▶ _GOAL OF THE EXERCISE_: In the material below, find the line containing "Screen dimensions: 406x248" and output it and all lines after it exactly, through the last one, without the pictures.

RECORD EXTRACTS: Begin

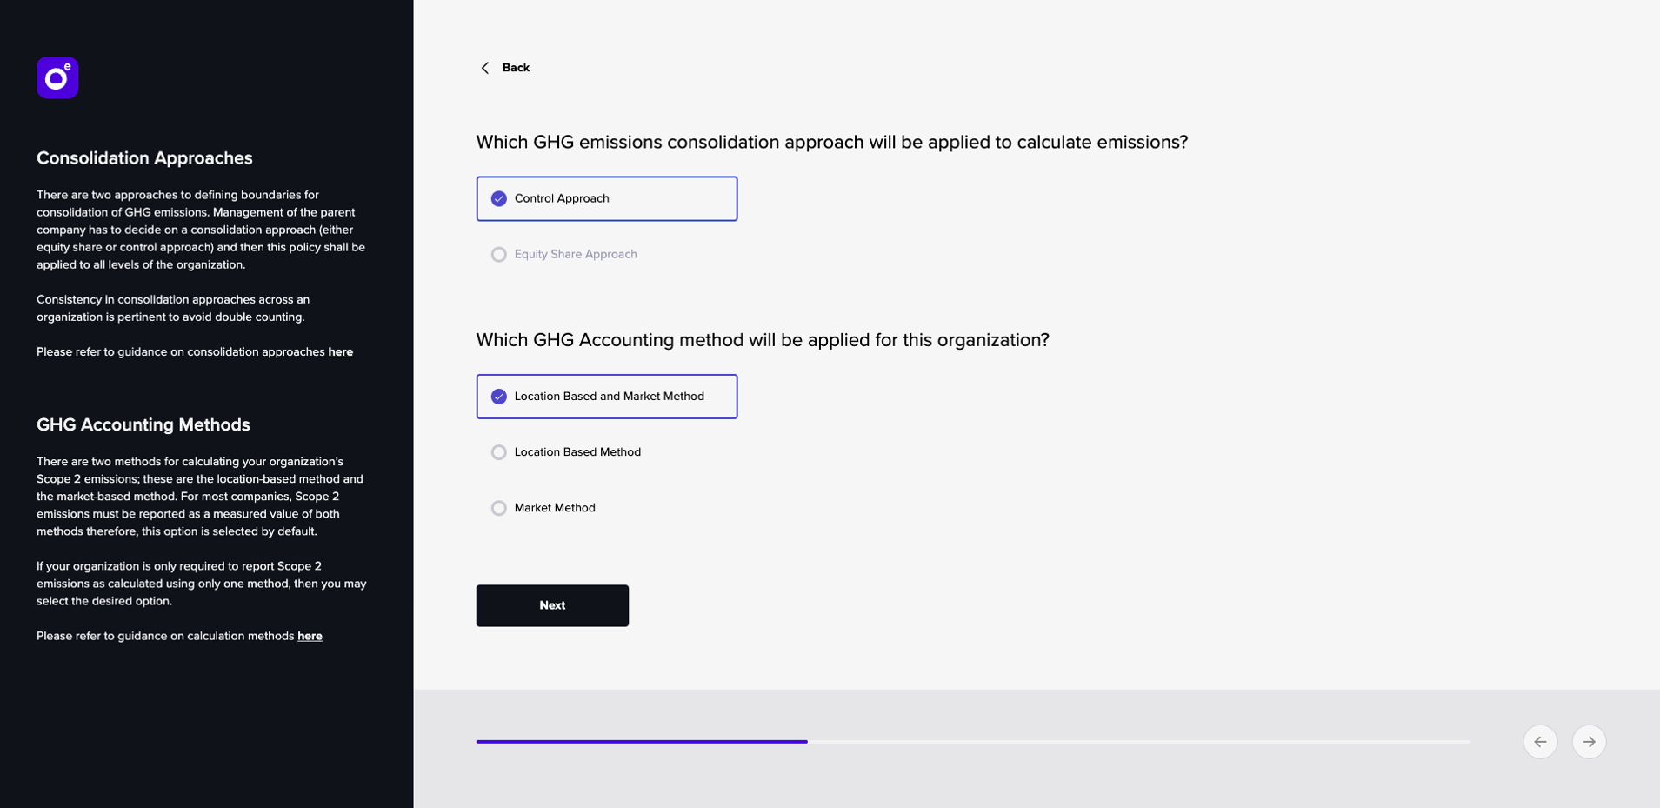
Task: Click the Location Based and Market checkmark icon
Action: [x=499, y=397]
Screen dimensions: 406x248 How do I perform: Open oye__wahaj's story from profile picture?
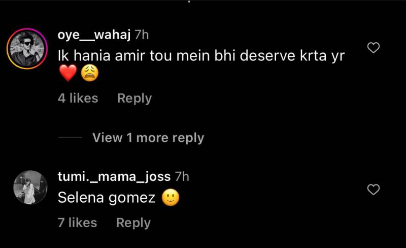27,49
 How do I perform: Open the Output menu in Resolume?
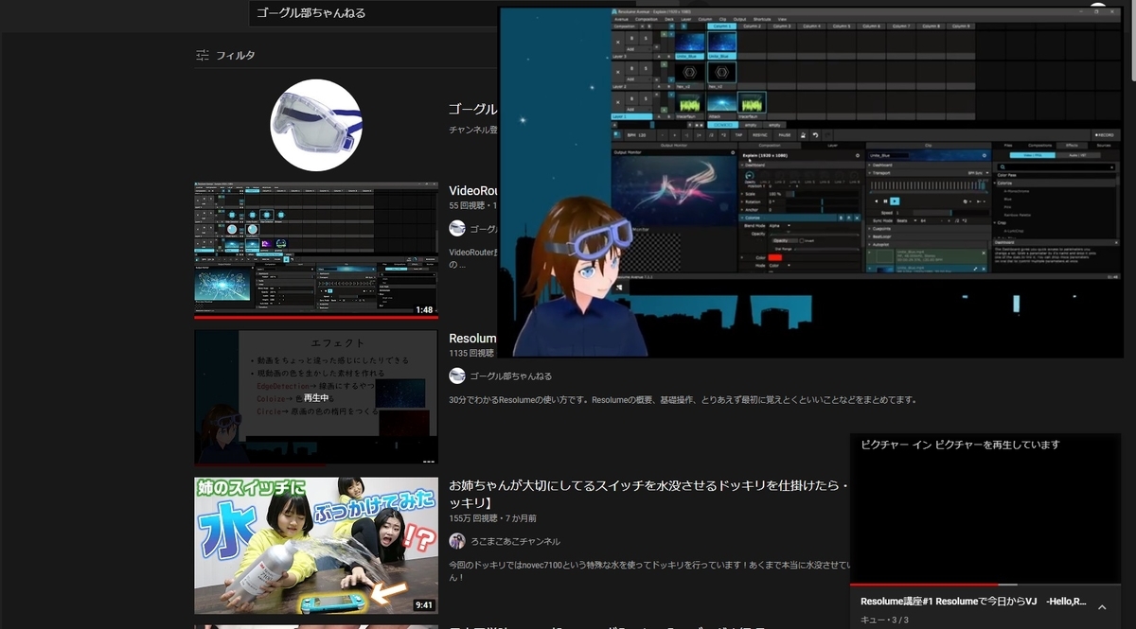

RECORD EXTRACTS: End

▶ _RESPONSE TO THIS EXERCISE_:
Screen dimensions: 406x248 How do I perform: Open oye__wahaj's story from profile picture?
27,49
 How do I perform: Open the Output menu in Resolume?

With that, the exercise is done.